同族会社の行為又は計算の否認

Posted by on 2015年9月12日

中野区の税理士(飲食店に強い)の三堀貴信です。同族会社の行為又は計算の否認について。

同族会社の行為又は計算の否認規定は、法人税法、所得税法、相続税法において適用されます。

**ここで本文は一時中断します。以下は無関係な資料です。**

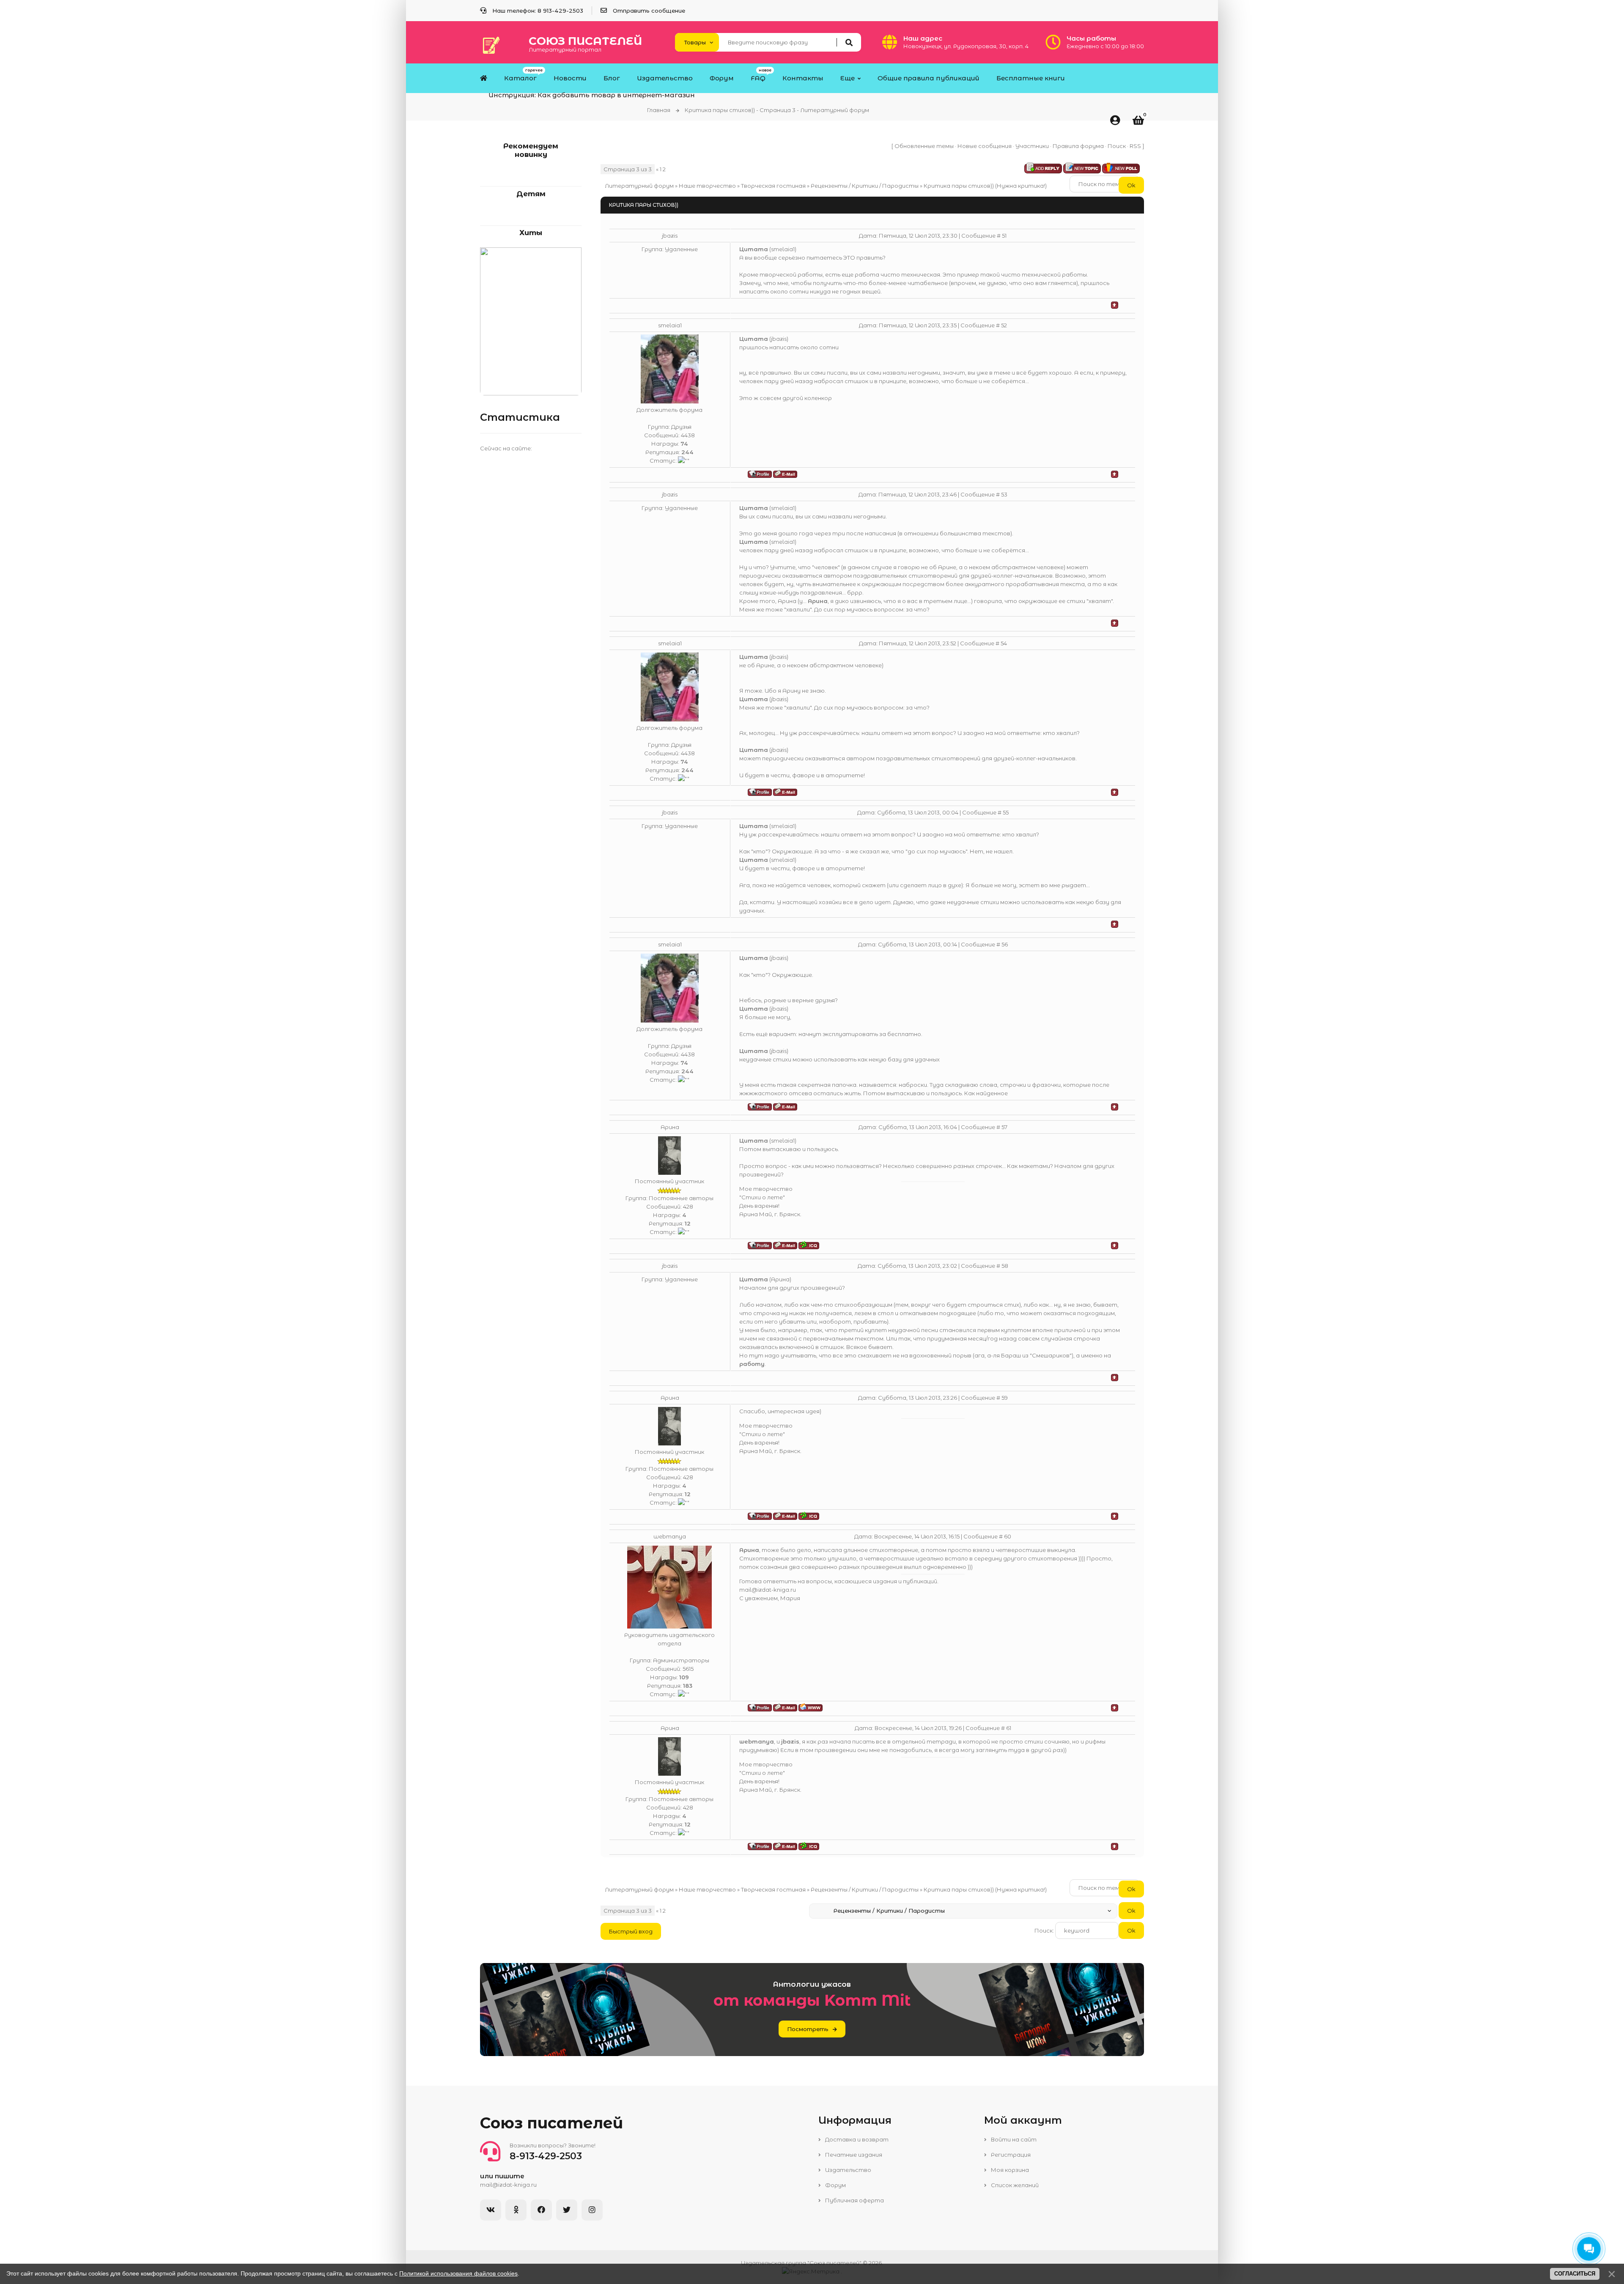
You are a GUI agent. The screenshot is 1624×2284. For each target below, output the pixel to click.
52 (1004, 325)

たとえば、法人について。法人税法132条では、次のように規定している。

税務署長は、次に掲げる法人に係る法人税につき更正又は決定をする場合において、その法人の行為又は計算で、これを容認した場合には法人税の負担を不当に減少させる結果となると認められるものがあるときは、その行為又は計算にかかわらず、税務署長の認めるところにより、その法人に係る法人税の課税標準若しくは欠損金額又は法人税の額を計算することができる。

 内国法人である同族会社

 イからハまでのいずれにも該当する内国法人

 三以上の支店、工場その他の事業所を有すること。
 その事業所の二分の一以上に当たる事業所につき、その事業所の所長、主任その他のその事業所に係る事業の主宰者又は当該主宰者の親族その他の当該主宰者と政令で定める特殊の関係のある個人(以下この号において「所長等」という。)が前に当該事業所において個人として事業を営んでいた事実があること。
 ロに規定する事実がある事業所の所長等の有するその内国法人の株式又は出資の数又は金額の合計額がその内国法人の発行済株式又は出資(その内国法人が有する自己の株式又は出資を除く。)の総数又は総額の三分の二以上に相当すること。
 前項の場合において、内国法人が同項各号に掲げる法人に該当するかどうかの判定は、同項に規定する行為又は計算の事実のあつた時の現況によるものとする。
 第一項の規定は、同項に規定する更正又は決定をする場合において、同項各号に掲げる法人の行為又は計算につき、所得税法第百五十七条第一項 (同族会社等の行為又は計算の否認等)若しくは相続税法第六十四条第一項 (同族会社等の行為又は計算の否認等)又は地価税法 (平成三年法律第六十九号)第三十二条第一項 (同族会社等の行為又は計算の否認等)の規定の適用があつたときについて準用する。
上記において、注目すべき点は、「更生又は決定をする場合」 という文言です。このように規定されていることから、行為計算否認の規定は、修正申告の根拠にはならないと解釈されます。
したがって、税務調査で、同族会社の行為計算の否認を理由に、修正申告を求められた場合であっても、これは修正申告する義務はなく、課税庁が、更正又は決定すべき事項であることに留意する必要があります。
なお、上記規定により否認された場合にはその金額は、役員報酬等として課税されることになろうかと思われます。
では、具体的にはどのような場合にこの規定が適用されるのでしょうか。多くありますが、主なものを挙げると、
①出資資産の過大受入れ
②所有資産の低廉譲渡
③資産の効果買入れ
④個人的寄付金
⑤無収益財産の出資又は譲渡
⑥過大給与
⑦用益の贈与
⑧過大料率による親族等所有資産の賃借(過大管理料)
⑨債務の無償引受け等
⑩不良債権の肩代わり。ほか
この場合、中でも特に問題となりがちなのが⑧の過大管理料かと思われます。実務上も役員等(社長本人、親族等関係者個人)から土地等を賃借し、経営をしている場合も多いと思われます。この場合、その賃借料が適正か否かが問題となります。親族であるがゆえに、恣意性の介入する余地が多分に憂慮されるからです。
過大管理料の問題点は以下の通りです。
①不動産収入(所得)を圧縮
②法人に所得を移転
③役員報酬として親族等に所得を分散
④給与所得控除と税率の差額分で税額を圧縮
以上のような問題点が考えられます。このようなことをあからさまにすれば、租税回避行為、悪くすれば逋脱行為や脱税行為(ケースバイケースであり、解釈次第ですが)としてとらわれないとも言い切れません。やはり、適正額での計上が肝要かと思われます。
それでは、何パーセントならOKなのかということですが、特段通達などがあるわけではないのですが、一般的には、過去の判例等を考慮すると不動産収入の20%未満が一つの目安になるかと思われます。もちろんこれは絶対的な数字ではありません。通常、不動産管理料の相場は、不動産収入の8パーセント前後といわれています。ですから、この一般的相場に合わせるのが最も無難な方法であるかと思われます。
なお、社長が会社に貸付金があり、会社の経営の経営悪化等の理由により、貸付金の返済を免除するような場合は、社長個人の単独の行為ですので、同族会社の行為・計算の否認規定は適用されないと思われます。